Goal of the exercise - Print the lines below without any change, covering the stretch from the line that contains "You are a computer-use agent. Image" through the last line, with both ends included.

[Word and element location lines]
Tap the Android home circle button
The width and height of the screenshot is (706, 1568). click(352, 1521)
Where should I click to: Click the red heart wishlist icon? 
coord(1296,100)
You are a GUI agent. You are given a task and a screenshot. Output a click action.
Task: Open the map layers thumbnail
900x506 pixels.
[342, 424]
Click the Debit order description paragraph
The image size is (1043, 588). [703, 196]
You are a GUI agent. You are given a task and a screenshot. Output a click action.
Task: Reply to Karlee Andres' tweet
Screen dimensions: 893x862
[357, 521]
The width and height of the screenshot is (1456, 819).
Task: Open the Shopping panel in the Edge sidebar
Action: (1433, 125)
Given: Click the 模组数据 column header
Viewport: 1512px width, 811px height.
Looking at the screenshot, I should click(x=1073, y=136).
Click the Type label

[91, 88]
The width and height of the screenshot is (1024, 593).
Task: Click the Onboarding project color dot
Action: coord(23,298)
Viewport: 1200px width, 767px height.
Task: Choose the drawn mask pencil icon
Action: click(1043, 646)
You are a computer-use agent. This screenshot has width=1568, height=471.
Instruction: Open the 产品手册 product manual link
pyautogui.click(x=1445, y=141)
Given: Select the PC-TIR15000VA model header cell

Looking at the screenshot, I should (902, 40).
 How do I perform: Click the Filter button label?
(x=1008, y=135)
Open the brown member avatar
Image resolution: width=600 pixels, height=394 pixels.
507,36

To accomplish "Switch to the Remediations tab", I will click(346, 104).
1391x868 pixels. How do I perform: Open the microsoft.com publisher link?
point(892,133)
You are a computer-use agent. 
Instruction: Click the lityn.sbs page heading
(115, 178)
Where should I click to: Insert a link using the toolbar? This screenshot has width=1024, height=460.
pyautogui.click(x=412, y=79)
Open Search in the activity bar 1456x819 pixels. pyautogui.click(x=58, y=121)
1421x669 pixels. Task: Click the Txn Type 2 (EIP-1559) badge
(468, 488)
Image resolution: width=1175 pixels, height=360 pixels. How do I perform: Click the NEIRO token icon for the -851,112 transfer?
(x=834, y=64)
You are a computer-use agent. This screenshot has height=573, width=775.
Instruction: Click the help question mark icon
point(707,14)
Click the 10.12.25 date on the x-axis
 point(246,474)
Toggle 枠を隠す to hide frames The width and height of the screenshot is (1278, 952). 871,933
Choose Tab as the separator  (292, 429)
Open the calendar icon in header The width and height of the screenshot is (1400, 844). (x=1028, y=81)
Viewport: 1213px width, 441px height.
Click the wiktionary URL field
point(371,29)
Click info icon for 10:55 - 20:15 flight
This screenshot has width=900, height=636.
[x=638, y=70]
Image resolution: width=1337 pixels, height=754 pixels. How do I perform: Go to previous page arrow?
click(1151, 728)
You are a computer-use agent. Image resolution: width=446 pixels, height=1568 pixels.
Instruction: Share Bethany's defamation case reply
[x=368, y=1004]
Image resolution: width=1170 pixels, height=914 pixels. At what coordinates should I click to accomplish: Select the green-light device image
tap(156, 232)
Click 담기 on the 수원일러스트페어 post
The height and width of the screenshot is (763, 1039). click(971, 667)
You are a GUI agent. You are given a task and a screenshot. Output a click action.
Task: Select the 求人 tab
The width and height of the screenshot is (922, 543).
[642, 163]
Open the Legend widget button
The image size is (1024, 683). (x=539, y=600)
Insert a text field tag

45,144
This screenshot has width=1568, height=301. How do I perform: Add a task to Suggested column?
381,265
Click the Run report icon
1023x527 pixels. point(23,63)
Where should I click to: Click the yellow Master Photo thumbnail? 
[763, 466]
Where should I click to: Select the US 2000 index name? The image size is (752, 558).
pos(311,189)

Result -
You are a computer-use agent. Image resolution: width=446 pixels, height=1568 pixels.
Instruction: Share Bethany's defamation case reply
[x=368, y=1004]
Image resolution: width=1170 pixels, height=914 pixels. At what coordinates should I click to accomplish: Select the green-light device image
tap(156, 232)
Click 담기 on the 수원일러스트페어 post
The height and width of the screenshot is (763, 1039). click(971, 667)
You are a GUI agent. You are given a task and a screenshot. Output a click action.
Task: Select the 求人 tab
The width and height of the screenshot is (922, 543).
[642, 163]
Open the Legend widget button
The image size is (1024, 683). (x=539, y=600)
Insert a text field tag

45,144
This screenshot has width=1568, height=301. How do I perform: Add a task to Suggested column?
381,265
Click the Run report icon
1023x527 pixels. point(23,63)
Where should I click to: Click the yellow Master Photo thumbnail? 
[763, 466]
Where should I click to: Select the US 2000 index name? The image size is (752, 558).
pos(311,189)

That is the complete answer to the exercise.